Machine learning and statistical shape modelling for real-time prediction of stent deployment in realistic anatomies

Background and Objective:

The rise in minimally invasive procedures has created a demand for efficient and reliable planning software to predict intra- and post-operative outcomes. Surrogate modelling has shown promise, but challenges remain, particularly in cardiovascular applications, due to the complexity of parametrising anatomical structures and the need for large training datasets. This study aims to apply statistical shape modelling and machine learning for predicting stent deployment in real time using patient-specific models. ►

Methods:

We built a statistical shape model starting from an open-source clinical dataset, which we then used to generate new synthetic cases. Finite element simulations of stent deployment were performed on these cases using an in-house software. A surrogate model was then trained to map the statistical features of the synthetic models to the corresponding stent configurations, evaluating sensitivity to dataset size. ►

Results:

Even with the smallest dataset (400 samples), the average prediction error in position among the tested cases never exceeded 8.6%, with a median one within the testing dataset of 1.6%. As the number of training samples increased (4900), we achieved a median position error lower than 0.1 mm (0.97%) and a maximum position error of 0.5 mm (4.8%). Notably, the largest errors occur in the radial direction of the stent, while the deployed length is accurately predicted in all the cases. ►

Conclusions:

The consistent success in performance strongly suggests that surrogate modelling represents a clinically valuable tool for accurately computing stent deployment outcomes in real time, even within complex anatomical scenarios.

→ **Work item**:
Please give the median position error reached with 4900 training samples, as reported in the stent deployment text.

Saved entries:
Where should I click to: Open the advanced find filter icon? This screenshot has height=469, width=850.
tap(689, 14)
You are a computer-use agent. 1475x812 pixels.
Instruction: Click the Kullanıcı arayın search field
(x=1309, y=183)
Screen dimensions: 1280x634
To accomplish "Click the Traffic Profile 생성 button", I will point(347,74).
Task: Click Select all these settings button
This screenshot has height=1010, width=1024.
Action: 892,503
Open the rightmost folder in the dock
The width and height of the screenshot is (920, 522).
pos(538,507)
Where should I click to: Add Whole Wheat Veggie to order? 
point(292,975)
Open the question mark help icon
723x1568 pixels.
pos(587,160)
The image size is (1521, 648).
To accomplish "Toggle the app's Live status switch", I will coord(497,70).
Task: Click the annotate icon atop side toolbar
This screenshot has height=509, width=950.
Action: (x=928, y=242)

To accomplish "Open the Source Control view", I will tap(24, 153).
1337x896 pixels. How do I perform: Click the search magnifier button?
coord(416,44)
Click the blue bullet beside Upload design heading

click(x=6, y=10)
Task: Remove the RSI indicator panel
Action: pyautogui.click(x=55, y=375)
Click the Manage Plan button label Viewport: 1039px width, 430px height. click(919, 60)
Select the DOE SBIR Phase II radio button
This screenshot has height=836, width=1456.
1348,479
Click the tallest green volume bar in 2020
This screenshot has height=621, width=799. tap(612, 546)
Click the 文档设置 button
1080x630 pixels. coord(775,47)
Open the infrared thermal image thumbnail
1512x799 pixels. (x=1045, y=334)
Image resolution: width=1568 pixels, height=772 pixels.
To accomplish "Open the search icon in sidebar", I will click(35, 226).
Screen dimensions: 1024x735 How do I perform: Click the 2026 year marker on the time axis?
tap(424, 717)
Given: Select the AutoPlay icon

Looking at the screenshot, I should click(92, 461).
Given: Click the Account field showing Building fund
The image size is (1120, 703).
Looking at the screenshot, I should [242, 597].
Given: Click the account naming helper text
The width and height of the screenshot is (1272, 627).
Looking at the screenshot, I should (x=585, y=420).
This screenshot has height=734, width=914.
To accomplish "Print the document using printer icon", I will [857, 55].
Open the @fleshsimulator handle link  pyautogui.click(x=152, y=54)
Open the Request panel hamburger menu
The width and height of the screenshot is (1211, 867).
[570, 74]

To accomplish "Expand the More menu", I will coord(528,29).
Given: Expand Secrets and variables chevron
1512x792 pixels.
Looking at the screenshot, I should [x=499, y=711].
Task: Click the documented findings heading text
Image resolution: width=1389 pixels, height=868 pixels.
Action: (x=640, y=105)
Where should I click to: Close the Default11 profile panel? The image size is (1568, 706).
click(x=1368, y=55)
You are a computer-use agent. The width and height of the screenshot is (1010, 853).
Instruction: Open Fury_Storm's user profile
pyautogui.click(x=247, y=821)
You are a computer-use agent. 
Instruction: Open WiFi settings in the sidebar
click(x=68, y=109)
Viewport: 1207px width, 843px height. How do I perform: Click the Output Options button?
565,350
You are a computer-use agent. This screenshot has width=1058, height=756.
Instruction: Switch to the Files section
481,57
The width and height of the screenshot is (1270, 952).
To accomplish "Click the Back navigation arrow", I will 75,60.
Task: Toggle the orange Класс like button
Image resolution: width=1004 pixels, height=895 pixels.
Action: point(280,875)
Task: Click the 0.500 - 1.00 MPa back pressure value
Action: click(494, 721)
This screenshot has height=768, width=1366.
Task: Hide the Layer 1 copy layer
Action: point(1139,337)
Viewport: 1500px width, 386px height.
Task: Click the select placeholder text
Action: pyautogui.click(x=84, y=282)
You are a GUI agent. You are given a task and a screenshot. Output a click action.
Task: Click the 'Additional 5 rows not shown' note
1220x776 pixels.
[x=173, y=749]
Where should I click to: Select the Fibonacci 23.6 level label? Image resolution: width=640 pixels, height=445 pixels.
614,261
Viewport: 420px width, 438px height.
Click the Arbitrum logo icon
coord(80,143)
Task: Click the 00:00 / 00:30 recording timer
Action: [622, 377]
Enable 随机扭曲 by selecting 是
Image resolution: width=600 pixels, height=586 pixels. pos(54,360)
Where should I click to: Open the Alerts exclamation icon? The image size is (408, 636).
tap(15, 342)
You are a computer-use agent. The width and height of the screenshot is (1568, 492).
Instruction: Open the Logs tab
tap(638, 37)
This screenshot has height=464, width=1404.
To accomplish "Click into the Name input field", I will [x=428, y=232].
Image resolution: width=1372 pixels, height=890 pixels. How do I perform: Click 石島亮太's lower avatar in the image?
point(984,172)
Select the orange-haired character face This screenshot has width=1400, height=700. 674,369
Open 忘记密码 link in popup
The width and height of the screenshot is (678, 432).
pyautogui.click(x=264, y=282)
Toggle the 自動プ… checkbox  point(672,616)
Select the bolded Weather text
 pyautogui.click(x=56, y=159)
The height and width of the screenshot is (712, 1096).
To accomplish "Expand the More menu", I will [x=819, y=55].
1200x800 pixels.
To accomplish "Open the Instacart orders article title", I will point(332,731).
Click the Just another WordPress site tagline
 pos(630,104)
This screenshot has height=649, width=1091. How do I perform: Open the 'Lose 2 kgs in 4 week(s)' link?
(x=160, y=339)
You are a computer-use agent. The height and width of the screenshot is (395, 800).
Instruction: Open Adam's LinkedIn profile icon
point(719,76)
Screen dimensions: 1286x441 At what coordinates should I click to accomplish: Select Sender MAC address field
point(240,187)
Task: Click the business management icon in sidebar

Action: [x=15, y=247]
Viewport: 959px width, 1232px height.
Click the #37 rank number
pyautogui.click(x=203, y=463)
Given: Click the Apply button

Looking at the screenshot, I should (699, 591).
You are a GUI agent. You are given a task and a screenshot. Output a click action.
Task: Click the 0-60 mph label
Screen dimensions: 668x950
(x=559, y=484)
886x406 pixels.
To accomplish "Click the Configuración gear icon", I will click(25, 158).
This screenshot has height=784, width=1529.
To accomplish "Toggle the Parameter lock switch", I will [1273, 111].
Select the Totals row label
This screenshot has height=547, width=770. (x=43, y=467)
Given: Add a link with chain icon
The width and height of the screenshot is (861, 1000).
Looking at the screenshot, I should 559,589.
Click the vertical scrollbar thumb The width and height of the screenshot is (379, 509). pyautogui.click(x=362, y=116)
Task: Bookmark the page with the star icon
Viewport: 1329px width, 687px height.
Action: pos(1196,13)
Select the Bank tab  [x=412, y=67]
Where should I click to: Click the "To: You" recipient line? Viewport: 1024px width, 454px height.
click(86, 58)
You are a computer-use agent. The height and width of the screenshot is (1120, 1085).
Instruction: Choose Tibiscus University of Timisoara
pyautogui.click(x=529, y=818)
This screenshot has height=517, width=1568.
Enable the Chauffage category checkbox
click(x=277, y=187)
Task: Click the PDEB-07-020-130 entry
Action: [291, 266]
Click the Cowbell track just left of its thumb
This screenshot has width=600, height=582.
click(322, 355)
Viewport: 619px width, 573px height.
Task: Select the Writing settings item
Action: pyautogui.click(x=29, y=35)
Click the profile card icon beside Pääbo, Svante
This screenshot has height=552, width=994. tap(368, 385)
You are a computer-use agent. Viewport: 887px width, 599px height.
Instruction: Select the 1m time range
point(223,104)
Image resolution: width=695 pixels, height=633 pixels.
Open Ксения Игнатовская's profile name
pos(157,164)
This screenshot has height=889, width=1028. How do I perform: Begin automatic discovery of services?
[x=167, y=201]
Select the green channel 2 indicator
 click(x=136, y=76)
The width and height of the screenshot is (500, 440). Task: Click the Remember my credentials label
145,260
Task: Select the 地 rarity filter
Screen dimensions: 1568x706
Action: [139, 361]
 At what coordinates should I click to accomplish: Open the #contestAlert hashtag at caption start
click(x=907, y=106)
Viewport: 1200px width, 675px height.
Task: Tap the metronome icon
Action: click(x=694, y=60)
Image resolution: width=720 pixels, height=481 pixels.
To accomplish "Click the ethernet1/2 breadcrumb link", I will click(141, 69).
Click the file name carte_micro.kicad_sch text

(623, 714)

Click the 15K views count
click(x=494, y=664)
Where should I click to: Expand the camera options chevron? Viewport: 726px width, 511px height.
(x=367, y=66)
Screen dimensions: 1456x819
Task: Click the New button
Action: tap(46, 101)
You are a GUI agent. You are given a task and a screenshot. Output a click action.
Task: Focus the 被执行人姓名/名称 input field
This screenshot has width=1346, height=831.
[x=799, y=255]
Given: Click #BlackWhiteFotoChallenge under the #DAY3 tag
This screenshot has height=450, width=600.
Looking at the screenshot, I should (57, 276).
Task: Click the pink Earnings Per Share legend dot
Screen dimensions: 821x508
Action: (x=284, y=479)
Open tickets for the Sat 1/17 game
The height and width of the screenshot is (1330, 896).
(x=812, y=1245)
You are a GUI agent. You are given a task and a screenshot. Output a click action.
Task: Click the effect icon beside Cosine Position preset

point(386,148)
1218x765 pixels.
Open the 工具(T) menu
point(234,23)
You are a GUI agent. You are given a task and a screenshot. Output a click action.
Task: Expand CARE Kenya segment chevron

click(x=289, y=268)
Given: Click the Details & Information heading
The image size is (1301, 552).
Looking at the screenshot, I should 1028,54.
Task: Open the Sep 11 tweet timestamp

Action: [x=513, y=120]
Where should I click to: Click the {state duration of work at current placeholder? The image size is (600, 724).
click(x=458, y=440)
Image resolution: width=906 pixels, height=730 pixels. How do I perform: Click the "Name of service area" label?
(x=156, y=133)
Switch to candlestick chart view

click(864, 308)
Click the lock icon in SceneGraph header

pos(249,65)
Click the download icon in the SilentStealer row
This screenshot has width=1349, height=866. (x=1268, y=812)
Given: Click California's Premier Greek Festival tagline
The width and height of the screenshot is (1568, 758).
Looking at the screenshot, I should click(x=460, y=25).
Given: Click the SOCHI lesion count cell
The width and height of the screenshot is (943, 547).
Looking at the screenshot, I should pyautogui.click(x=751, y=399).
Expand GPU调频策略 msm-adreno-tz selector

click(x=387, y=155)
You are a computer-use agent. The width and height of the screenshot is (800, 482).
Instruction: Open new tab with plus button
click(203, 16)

→ **Exercise answer**:
Lower than 0.1 mm (0.97%).